**PROBLEM:**
Return the data that follows exactly as it appears. Pictures do not belong in the copy.

(Stored data entries)
==========

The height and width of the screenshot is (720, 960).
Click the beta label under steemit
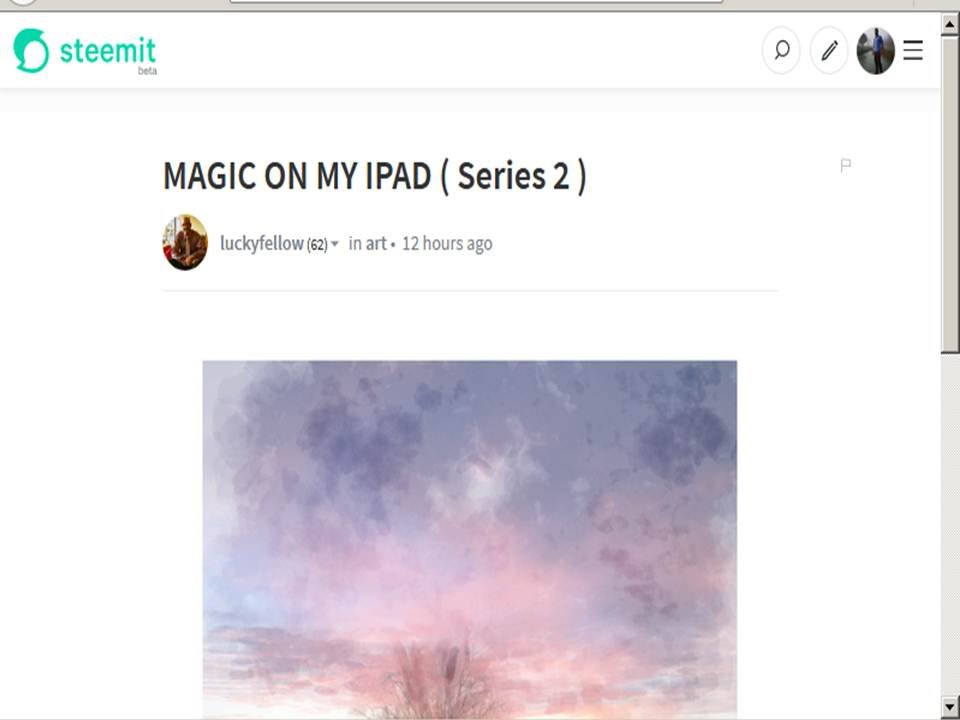148,71
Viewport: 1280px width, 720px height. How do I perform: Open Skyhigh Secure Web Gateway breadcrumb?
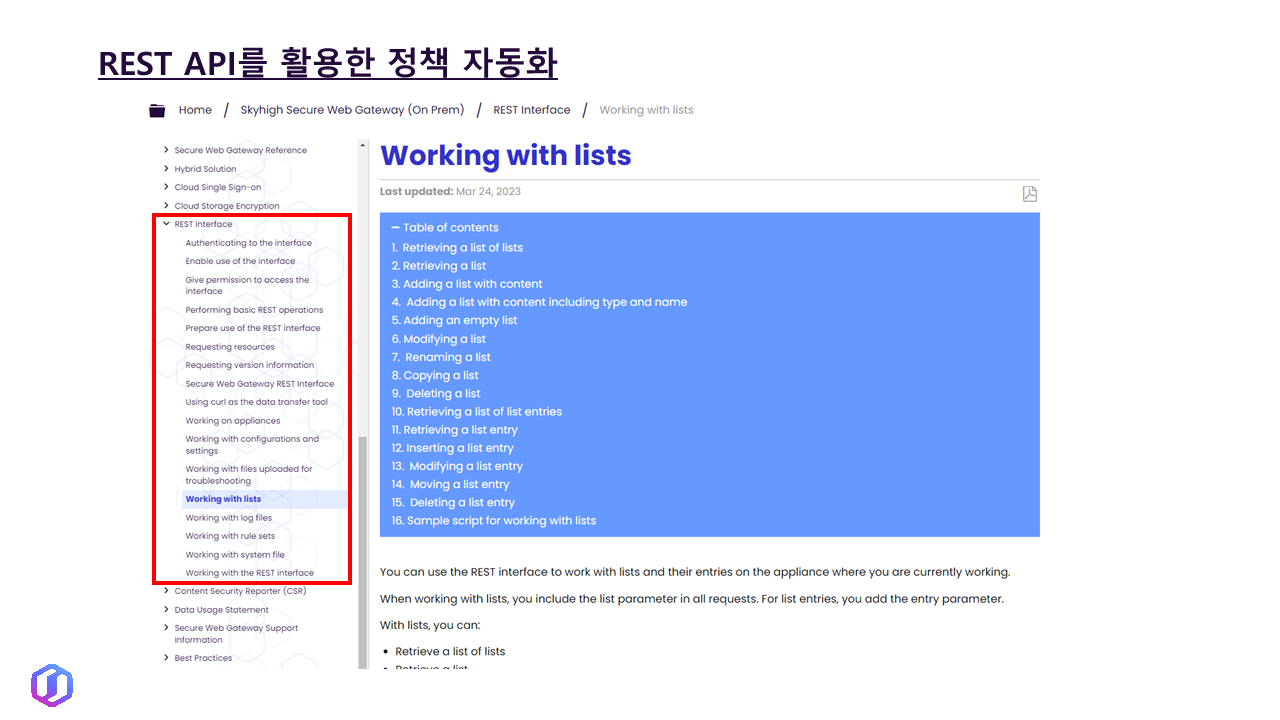point(352,110)
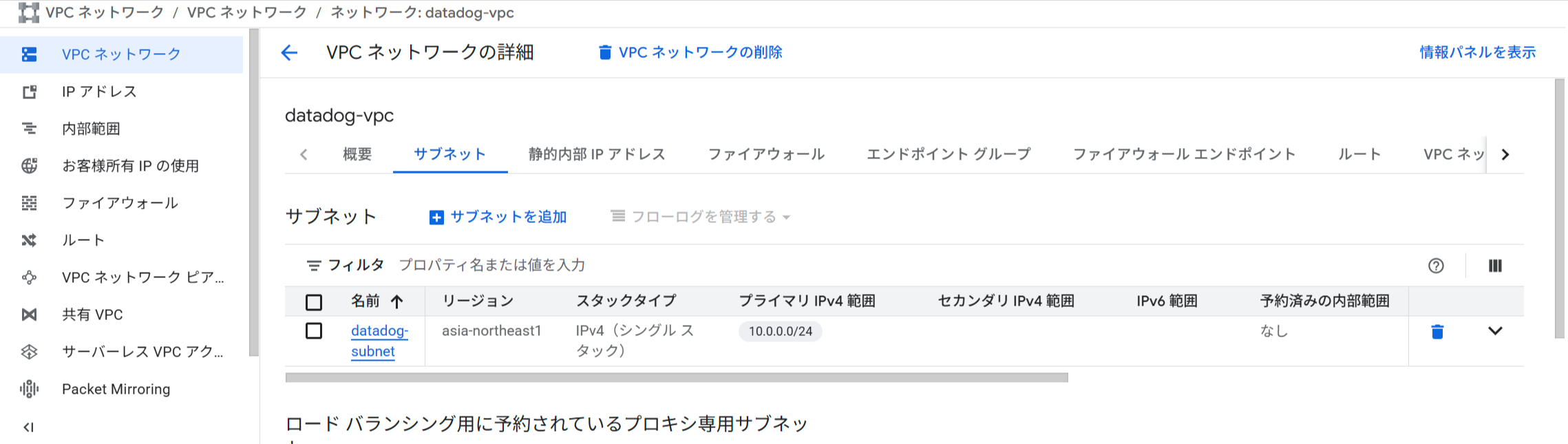Click the back arrow next to VPC ネットワークの詳細

pos(289,52)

==========

**RESPONSE TO THIS TASK:**
The height and width of the screenshot is (720, 960).
Click the beta label under steemit
148,71
Viewport: 1280px width, 720px height. How do I perform: Open Skyhigh Secure Web Gateway breadcrumb?
point(352,110)
Click the back arrow next to VPC ネットワークの詳細

pos(289,52)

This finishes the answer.